▶ [Task directions]: Put every line of the data below into a JSON list of strings, one string per line, and leave out blank lines.

%%

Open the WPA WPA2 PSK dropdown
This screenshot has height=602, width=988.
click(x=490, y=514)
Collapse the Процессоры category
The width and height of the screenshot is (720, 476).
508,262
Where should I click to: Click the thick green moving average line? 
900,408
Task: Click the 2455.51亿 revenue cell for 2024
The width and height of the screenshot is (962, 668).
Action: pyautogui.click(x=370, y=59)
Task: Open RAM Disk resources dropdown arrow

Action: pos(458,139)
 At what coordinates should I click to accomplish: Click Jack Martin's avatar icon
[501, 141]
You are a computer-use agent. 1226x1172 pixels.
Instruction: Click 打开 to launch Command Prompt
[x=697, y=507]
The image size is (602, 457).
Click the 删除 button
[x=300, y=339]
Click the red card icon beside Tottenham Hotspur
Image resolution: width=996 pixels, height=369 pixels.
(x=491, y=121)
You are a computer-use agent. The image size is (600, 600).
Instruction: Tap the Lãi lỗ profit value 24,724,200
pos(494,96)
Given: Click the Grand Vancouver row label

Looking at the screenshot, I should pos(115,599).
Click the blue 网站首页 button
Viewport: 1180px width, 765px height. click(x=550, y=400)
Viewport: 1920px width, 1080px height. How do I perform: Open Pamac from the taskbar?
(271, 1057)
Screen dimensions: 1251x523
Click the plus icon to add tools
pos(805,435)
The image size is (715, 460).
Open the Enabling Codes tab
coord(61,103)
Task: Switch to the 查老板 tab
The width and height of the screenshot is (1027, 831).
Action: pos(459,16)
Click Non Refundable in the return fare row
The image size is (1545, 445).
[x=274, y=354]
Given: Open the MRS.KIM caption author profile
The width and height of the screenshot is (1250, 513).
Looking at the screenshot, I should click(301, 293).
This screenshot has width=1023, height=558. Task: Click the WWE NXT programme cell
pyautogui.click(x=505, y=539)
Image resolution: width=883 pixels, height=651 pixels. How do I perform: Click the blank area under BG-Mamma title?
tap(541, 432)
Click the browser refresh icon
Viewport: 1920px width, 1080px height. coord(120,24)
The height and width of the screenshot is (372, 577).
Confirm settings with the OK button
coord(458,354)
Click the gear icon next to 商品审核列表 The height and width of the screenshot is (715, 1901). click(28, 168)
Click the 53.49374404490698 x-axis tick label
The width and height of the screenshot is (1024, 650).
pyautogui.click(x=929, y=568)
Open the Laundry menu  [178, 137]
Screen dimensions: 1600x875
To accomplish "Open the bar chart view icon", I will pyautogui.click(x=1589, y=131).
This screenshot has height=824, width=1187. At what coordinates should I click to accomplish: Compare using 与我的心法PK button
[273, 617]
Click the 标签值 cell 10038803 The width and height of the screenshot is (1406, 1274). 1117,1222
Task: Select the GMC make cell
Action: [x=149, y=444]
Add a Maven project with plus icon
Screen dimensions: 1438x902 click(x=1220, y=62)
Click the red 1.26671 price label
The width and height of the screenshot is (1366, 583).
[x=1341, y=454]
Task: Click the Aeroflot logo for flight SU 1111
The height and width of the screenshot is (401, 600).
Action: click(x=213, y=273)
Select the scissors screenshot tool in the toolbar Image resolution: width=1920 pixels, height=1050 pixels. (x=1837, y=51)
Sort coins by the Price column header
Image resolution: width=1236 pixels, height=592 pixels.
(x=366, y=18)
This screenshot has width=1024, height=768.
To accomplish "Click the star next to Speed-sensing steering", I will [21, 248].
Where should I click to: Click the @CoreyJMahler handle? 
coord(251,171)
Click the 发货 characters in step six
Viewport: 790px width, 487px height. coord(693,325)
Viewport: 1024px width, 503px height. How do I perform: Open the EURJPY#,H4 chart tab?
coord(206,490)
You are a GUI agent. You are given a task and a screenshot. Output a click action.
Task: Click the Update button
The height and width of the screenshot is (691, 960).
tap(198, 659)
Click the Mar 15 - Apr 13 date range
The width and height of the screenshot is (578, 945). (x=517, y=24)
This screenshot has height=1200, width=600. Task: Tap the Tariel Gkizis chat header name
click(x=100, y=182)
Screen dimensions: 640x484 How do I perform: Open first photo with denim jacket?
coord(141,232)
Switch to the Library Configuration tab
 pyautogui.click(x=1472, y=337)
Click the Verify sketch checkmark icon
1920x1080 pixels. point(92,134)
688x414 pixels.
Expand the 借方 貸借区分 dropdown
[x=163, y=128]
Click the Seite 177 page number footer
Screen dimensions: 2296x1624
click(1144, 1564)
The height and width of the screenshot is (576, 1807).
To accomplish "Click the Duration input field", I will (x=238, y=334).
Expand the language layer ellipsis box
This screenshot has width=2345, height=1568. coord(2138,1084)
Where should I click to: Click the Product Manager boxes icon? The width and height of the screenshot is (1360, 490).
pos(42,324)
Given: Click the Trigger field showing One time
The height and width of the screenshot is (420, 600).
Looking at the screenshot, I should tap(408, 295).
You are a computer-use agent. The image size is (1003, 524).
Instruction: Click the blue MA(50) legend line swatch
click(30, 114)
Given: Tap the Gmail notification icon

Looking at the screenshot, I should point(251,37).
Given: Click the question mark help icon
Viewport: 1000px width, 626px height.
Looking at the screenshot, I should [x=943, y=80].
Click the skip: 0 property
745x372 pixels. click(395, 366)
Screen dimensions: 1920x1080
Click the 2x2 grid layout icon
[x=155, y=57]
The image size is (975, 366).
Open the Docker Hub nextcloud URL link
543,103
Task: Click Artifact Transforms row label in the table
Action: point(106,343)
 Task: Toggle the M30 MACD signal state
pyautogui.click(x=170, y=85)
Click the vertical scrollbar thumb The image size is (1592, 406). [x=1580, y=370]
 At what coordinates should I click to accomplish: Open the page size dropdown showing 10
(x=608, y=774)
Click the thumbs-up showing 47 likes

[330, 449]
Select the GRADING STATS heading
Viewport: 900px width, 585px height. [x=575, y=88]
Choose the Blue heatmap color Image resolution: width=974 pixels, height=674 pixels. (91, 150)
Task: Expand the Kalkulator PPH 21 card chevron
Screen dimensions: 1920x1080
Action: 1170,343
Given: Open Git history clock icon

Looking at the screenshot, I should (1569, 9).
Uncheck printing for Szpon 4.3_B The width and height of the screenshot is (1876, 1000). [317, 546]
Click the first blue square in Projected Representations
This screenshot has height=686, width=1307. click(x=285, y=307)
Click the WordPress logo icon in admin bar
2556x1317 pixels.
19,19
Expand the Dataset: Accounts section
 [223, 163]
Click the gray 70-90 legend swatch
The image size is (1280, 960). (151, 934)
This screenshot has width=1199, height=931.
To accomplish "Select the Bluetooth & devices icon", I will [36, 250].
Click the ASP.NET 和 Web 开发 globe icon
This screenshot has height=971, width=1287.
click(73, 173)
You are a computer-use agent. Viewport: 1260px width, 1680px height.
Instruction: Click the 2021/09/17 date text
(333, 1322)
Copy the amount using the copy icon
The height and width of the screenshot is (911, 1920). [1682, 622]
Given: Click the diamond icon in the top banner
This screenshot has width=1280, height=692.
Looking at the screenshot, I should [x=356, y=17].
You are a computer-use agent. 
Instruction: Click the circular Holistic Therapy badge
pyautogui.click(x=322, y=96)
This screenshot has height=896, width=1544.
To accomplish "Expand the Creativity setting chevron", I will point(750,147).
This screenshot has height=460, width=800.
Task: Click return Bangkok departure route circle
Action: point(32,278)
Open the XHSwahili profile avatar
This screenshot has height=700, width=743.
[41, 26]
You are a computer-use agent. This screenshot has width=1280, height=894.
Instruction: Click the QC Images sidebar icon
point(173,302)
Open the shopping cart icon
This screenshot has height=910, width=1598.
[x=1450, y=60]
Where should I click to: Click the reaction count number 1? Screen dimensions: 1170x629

%%

▶ [Response]:
[
  "Open the WPA WPA2 PSK dropdown",
  "This screenshot has height=602, width=988.",
  "click(x=490, y=514)",
  "Collapse the Процессоры category",
  "The width and height of the screenshot is (720, 476).",
  "508,262",
  "Where should I click to: Click the thick green moving average line? ",
  "900,408",
  "Task: Click the 2455.51亿 revenue cell for 2024",
  "The width and height of the screenshot is (962, 668).",
  "Action: pyautogui.click(x=370, y=59)",
  "Task: Open RAM Disk resources dropdown arrow",
  "Action: pos(458,139)",
  " At what coordinates should I click to accomplish: Click Jack Martin's avatar icon",
  "[501, 141]",
  "You are a computer-use agent. 1226x1172 pixels.",
  "Instruction: Click 打开 to launch Command Prompt",
  "[x=697, y=507]",
  "The image size is (602, 457).",
  "Click the 删除 button",
  "[x=300, y=339]",
  "Click the red card icon beside Tottenham Hotspur",
  "Image resolution: width=996 pixels, height=369 pixels.",
  "(x=491, y=121)",
  "You are a computer-use agent. The image size is (600, 600).",
  "Instruction: Tap the Lãi lỗ profit value 24,724,200",
  "pos(494,96)",
  "Given: Click the Grand Vancouver row label",
  "Looking at the screenshot, I should pos(115,599).",
  "Click the blue 网站首页 button",
  "Viewport: 1180px width, 765px height. click(x=550, y=400)",
  "Viewport: 1920px width, 1080px height. How do I perform: Open Pamac from the taskbar?",
  "(271, 1057)",
  "Screen dimensions: 1251x523",
  "Click the plus icon to add tools",
  "pos(805,435)",
  "The image size is (715, 460).",
  "Open the Enabling Codes tab",
  "coord(61,103)",
  "Task: Switch to the 查老板 tab",
  "The width and height of the screenshot is (1027, 831).",
  "Action: pos(459,16)",
  "Click Non Refundable in the return fare row",
  "The image size is (1545, 445).",
  "[x=274, y=354]",
  "Given: Open the MRS.KIM caption author profile",
  "The width and height of the screenshot is (1250, 513).",
  "Looking at the screenshot, I should click(301, 293).",
  "This screenshot has width=1023, height=558. Task: Click the WWE NXT programme cell",
  "pyautogui.click(x=505, y=539)",
  "Image resolution: width=883 pixels, height=651 pixels. How do I perform: Click the blank area under BG-Mamma title?",
  "tap(541, 432)",
  "Click the browser refresh icon",
  "Viewport: 1920px width, 1080px height. coord(120,24)",
  "The height and width of the screenshot is (372, 577).",
  "Confirm settings with the OK button",
  "coord(458,354)",
  "Click the gear icon next to 商品审核列表 The height and width of the screenshot is (715, 1901). click(28, 168)",
  "Click the 53.49374404490698 x-axis tick label",
  "The width and height of the screenshot is (1024, 650).",
  "pyautogui.click(x=929, y=568)",
  "Open the Laundry menu  [178, 137]",
  "Screen dimensions: 1600x875",
  "To accomplish \"Open the bar chart view icon\", I will pyautogui.click(x=1589, y=131).",
  "This screenshot has height=824, width=1187. At what coordinates should I click to accomplish: Compare using 与我的心法PK button",
  "[273, 617]",
  "Click the 标签值 cell 10038803 The width and height of the screenshot is (1406, 1274). 1117,1222",
  "Task: Select the GMC make cell",
  "Action: [x=149, y=444]",
  "Add a Maven project with plus icon",
  "Screen dimensions: 1438x902 click(x=1220, y=62)",
  "Click the red 1.26671 price label",
  "The width and height of the screenshot is (1366, 583).",
  "[x=1341, y=454]",
  "Task: Click the Aeroflot logo for flight SU 1111",
  "The height and width of the screenshot is (401, 600).",
  "Action: click(x=213, y=273)",
  "Select the scissors screenshot tool in the toolbar Image resolution: width=1920 pixels, height=1050 pixels. (x=1837, y=51)",
  "Sort coins by the Price column header",
  "Image resolution: width=1236 pixels, height=592 pixels.",
  "(x=366, y=18)",
  "This screenshot has width=1024, height=768.",
  "To accomplish \"Click the star next to Speed-sensing steering\", I will [21, 248].",
  "Where should I click to: Click the @CoreyJMahler handle? ",
  "coord(251,171)",
  "Click the 发货 characters in step six",
  "Viewport: 790px width, 487px height. coord(693,325)",
  "Viewport: 1024px width, 503px height. How do I perform: Open the EURJPY#,H4 chart tab?",
  "coord(206,490)",
  "You are a GUI agent. You are given a task and a screenshot. Output a click action.",
  "Task: Click the Update button",
  "The height and width of the screenshot is (691, 960).",
  "tap(198, 659)",
  "Click the Mar 15 - Apr 13 date range",
  "The width and height of the screenshot is (578, 945). (x=517, y=24)",
  "This screenshot has height=1200, width=600. Task: Tap the Tariel Gkizis chat header name",
  "click(x=100, y=182)",
  "Screen dimensions: 640x484 How do I perform: Open first photo with denim jacket?",
  "coord(141,232)",
  "Switch to the Library Configuration tab",
  " pyautogui.click(x=1472, y=337)",
  "Click the Verify sketch checkmark icon",
  "1920x1080 pixels. point(92,134)",
  "688x414 pixels.",
  "Expand the 借方 貸借区分 dropdown",
  "[x=163, y=128]",
  "Click the Seite 177 page number footer",
  "Screen dimensions: 2296x1624",
  "click(1144, 1564)",
  "The height and width of the screenshot is (576, 1807).",
  "To accomplish \"Click the Duration input field\", I will (x=238, y=334).",
  "Expand the language layer ellipsis box",
  "This screenshot has width=2345, height=1568. coord(2138,1084)",
  "Where should I click to: Click the Product Manager boxes icon? The width and height of the screenshot is (1360, 490).",
  "pos(42,324)",
  "Given: Click the Trigger field showing One time",
  "The height and width of the screenshot is (420, 600).",
  "Looking at the screenshot, I should tap(408, 295).",
  "You are a computer-use agent. The image size is (1003, 524).",
  "Instruction: Click the blue MA(50) legend line swatch",
  "click(30, 114)",
  "Given: Tap the Gmail notification icon",
  "Looking at the screenshot, I should point(251,37).",
  "Given: Click the question mark help icon",
  "Viewport: 1000px width, 626px height.",
  "Looking at the screenshot, I should [x=943, y=80].",
  "Click the skip: 0 property",
  "745x372 pixels. click(395, 366)",
  "Screen dimensions: 1920x1080",
  "Click the 2x2 grid layout icon",
  "[x=155, y=57]",
  "The image size is (975, 366).",
  "Open the Docker Hub nextcloud URL link",
  "543,103",
  "Task: Click Artifact Transforms row label in the table",
  "Action: point(106,343)",
  " Task: Toggle the M30 MACD signal state",
  "pyautogui.click(x=170, y=85)",
  "Click the vertical scrollbar thumb The image size is (1592, 406). [x=1580, y=370]",
  " At what coordinates should I click to accomplish: Open the page size dropdown showing 10",
  "(x=608, y=774)",
  "Click the thumbs-up showing 47 likes",
  "[330, 449]",
  "Select the GRADING STATS heading",
  "Viewport: 900px width, 585px height. [x=575, y=88]",
  "Choose the Blue heatmap color Image resolution: width=974 pixels, height=674 pixels. (91, 150)",
  "Task: Expand the Kalkulator PPH 21 card chevron",
  "Screen dimensions: 1920x1080",
  "Action: 1170,343",
  "Given: Open Git history clock icon",
  "Looking at the screenshot, I should (1569, 9).",
  "Uncheck printing for Szpon 4.3_B The width and height of the screenshot is (1876, 1000). [317, 546]",
  "Click the first blue square in Projected Representations",
  "This screenshot has height=686, width=1307. click(x=285, y=307)",
  "Click the WordPress logo icon in admin bar",
  "2556x1317 pixels.",
  "19,19",
  "Expand the Dataset: Accounts section",
  " [223, 163]",
  "Click the gray 70-90 legend swatch",
  "The image size is (1280, 960). (151, 934)",
  "This screenshot has width=1199, height=931.",
  "To accomplish \"Select the Bluetooth & devices icon\", I will [36, 250].",
  "Click the ASP.NET 和 Web 开发 globe icon",
  "This screenshot has height=971, width=1287.",
  "click(73, 173)",
  "You are a computer-use agent. Viewport: 1260px width, 1680px height.",
  "Instruction: Click the 2021/09/17 date text",
  "(333, 1322)",
  "Copy the amount using the copy icon",
  "The height and width of the screenshot is (911, 1920). [1682, 622]",
  "Given: Click the diamond icon in the top banner",
  "This screenshot has width=1280, height=692.",
  "Looking at the screenshot, I should [x=356, y=17].",
  "You are a computer-use agent. ",
  "Instruction: Click the circular Holistic Therapy badge",
  "pyautogui.click(x=322, y=96)",
  "This screenshot has height=896, width=1544.",
  "To accomplish \"Expand the Creativity setting chevron\", I will point(750,147).",
  "This screenshot has height=460, width=800.",
  "Task: Click return Bangkok departure route circle",
  "Action: point(32,278)",
  "Open the XHSwahili profile avatar",
  "This screenshot has height=700, width=743.",
  "[41, 26]",
  "You are a computer-use agent. This screenshot has width=1280, height=894.",
  "Instruction: Click the QC Images sidebar icon",
  "point(173,302)",
  "Open the shopping cart icon",
  "This screenshot has height=910, width=1598.",
  "[x=1450, y=60]",
  "Where should I click to: Click the reaction count number 1? Screen dimensions: 1170x629"
]